SALT LAKE CITY (AP) — The public health director for five southwest Utah counties said his department’s clinics do not offer the vaccine for the human papillomavirus, or HPV, because of high costs and low demand.
The vaccine Gardasil is not required but the Utah Department of Health has recommended it for preteen girls since 2006 and boys since 2011.
Southwest Public Department of Health Director David Blodgett said he decided not to offer the vaccine at the clinics in Beaver, Iron, Garfield, Kane and Washington counties years ago.
The vaccine is too expensive and there’s little public appetite in the area for the vaccine, he said.
The most recent immunization survey from the Centers for Disease Control and Prevention shows Utah ranks last in the nation for completion of the three-dose vaccine, the Salt Lake Tribune reported (http://bit.ly/1d5ai6A ).
In 2011, 42 percent of those in Utah who started the vaccine finished the injection series, while nationally about 71 percent of those who started completed the series.
About 53 percent of Utah girls between ages 13 and 17 had at least one dose of the vaccine in 2011, according to the survey.
Blodgett told The Associated Press that shortly after the U.S. Food and Drug Administration approved Gardasil in 2006, his clinics offered the vaccine for about six months, but the demand was so low that they were wasting doses.

--

What to work on:
a - Quote the passage of the HPV vaccine article starting with "The vaccine is" and going on through "completed the series.".
b - Continue the article about HPV vaccine access in southwest Utah from the point where it stops.

Stored records:
--

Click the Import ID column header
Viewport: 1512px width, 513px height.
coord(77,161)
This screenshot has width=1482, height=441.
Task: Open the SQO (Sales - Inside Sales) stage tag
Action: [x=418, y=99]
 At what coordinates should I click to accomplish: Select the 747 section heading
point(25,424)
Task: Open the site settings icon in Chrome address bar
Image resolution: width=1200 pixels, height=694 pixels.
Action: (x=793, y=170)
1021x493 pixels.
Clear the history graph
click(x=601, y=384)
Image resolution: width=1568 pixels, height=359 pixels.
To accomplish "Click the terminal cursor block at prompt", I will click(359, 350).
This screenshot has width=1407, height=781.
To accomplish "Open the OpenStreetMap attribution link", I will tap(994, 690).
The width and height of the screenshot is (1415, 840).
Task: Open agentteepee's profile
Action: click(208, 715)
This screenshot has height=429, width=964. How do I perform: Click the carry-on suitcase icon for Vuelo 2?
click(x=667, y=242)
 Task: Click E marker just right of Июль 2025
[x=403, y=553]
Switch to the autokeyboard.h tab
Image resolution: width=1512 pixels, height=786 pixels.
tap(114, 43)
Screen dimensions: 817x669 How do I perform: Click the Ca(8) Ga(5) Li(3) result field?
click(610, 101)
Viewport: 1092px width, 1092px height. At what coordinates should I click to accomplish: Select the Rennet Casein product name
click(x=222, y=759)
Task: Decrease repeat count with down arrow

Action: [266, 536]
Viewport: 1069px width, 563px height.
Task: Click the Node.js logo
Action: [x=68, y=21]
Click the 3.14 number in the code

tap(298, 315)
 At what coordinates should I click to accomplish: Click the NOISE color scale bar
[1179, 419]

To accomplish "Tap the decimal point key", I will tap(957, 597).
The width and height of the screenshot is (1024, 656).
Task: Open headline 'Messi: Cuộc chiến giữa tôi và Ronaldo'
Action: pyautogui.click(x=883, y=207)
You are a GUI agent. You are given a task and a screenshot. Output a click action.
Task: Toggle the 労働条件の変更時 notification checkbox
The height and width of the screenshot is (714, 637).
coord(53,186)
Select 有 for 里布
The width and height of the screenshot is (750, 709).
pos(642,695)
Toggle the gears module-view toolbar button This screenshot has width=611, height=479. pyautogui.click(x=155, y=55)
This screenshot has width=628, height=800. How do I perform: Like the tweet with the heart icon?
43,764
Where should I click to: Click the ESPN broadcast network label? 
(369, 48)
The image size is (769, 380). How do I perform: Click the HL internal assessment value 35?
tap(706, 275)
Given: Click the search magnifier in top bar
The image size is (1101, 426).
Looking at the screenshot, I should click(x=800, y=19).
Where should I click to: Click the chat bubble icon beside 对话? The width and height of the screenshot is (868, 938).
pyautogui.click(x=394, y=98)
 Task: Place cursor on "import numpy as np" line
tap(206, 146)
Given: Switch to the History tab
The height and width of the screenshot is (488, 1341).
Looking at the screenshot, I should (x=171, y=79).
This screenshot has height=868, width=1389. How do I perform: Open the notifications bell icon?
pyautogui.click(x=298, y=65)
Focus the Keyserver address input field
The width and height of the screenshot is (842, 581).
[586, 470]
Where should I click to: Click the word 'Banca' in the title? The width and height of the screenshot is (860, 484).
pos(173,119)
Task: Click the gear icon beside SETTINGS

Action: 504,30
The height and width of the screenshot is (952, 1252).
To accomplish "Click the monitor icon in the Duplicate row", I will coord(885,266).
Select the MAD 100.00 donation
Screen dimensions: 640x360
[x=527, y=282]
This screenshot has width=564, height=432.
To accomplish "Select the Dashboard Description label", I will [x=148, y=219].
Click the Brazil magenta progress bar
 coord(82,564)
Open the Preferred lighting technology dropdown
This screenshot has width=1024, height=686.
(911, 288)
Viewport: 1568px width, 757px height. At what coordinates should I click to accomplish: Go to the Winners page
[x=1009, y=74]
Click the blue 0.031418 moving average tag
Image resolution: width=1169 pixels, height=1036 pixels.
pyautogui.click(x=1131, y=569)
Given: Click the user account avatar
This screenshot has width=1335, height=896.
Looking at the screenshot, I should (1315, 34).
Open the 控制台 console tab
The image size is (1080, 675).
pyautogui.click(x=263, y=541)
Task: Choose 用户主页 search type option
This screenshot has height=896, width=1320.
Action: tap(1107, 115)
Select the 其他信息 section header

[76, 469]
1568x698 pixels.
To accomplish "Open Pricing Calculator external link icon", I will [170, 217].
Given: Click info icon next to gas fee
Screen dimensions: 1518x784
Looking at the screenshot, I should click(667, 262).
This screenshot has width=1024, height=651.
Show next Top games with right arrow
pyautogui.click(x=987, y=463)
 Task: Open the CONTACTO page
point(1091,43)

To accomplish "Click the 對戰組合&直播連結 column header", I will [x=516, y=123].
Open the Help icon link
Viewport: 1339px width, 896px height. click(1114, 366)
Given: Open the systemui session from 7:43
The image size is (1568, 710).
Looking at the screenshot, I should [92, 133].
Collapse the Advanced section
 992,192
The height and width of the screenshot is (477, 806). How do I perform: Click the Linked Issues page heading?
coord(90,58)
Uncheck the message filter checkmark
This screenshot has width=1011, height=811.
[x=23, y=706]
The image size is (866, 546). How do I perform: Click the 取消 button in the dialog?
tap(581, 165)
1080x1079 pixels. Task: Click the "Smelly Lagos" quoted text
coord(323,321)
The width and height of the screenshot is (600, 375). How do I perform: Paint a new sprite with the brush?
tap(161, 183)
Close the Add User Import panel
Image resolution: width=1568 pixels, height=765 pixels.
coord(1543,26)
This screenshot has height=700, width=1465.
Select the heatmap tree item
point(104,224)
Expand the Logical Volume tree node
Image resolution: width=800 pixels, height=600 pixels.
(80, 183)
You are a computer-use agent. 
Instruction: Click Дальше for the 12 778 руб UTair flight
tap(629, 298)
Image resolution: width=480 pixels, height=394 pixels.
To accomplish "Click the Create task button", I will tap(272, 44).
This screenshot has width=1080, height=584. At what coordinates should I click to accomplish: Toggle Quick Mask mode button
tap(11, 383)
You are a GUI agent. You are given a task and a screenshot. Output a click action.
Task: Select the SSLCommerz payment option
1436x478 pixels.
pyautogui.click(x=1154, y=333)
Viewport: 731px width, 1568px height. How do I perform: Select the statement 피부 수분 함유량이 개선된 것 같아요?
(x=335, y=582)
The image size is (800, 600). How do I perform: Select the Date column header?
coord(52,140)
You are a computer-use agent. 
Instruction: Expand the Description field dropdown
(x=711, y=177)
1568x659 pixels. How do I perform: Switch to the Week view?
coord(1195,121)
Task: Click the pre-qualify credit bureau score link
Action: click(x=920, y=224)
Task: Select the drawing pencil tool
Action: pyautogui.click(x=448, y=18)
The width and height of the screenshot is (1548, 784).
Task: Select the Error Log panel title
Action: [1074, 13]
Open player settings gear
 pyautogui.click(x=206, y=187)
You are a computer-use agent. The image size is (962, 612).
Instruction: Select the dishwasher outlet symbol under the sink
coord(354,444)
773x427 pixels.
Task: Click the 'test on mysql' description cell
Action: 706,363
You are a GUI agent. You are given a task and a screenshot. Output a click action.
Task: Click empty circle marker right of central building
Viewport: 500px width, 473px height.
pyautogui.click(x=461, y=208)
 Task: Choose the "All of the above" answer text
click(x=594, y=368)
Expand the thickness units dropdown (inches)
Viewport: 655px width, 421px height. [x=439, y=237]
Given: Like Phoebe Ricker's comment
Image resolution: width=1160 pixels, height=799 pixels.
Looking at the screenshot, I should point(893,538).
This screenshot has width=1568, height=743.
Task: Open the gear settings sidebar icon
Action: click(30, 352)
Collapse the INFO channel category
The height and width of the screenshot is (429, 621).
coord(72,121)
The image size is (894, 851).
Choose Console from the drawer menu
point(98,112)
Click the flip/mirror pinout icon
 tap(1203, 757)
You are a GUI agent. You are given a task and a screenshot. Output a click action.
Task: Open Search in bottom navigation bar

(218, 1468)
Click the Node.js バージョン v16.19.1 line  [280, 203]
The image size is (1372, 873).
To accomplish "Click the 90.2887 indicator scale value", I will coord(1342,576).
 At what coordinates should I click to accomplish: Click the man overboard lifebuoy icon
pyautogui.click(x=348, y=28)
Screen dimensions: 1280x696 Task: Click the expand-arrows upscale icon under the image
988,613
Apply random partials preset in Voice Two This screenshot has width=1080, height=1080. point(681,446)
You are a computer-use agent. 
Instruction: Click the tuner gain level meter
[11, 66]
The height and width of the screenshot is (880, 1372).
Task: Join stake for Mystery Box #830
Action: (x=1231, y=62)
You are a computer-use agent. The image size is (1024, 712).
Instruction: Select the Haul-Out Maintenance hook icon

--

Responses by item number:
a -
The vaccine is too expensive and there’s little public appetite in the area for the vaccine, he said.
The most recent immunization survey from the Centers for Disease Control and Prevention shows Utah ranks last in the nation for completion of the three-dose vaccine, the Salt Lake Tribune reported (http://bit.ly/1d5ai6A ).
In 2011, 42 percent of those in Utah who started the vaccine finished the injection series, while nationally about 71 percent of those who started completed the series.

b -
There was also community opposition to the vaccine, Blodgett said, with local residents voicing concerns that there wasn’t enough research on the vaccine and that giving it to girls at age 11 or 12 might encourage promiscuity if those who have been immunized might think they can’t get a disease.
Dr. William Cosgrove, a member of Utah’s Scientific Immunization Advisory Committee, said there’s research to dispute those concerns.
Cosgrove told the Tribune that Gardasil is safe and can effectively prevent sexually transmitted viruses that are the cause of 70 percent of cervical cancers and 90 percent of genital warts.
Blodgett said he’s not convinced that there’s enough research on the vaccine’s effectiveness, and with a limited budget, he decided not to offer the drug.
The vaccine’s three injections cost $360, and while a federal program can help covert that cost for very low-income families, Blodgett said his clinics still incur the costs of providing and delivering the vaccine.
Patients in those southwest Utah counties can still get the vaccine at private clinics.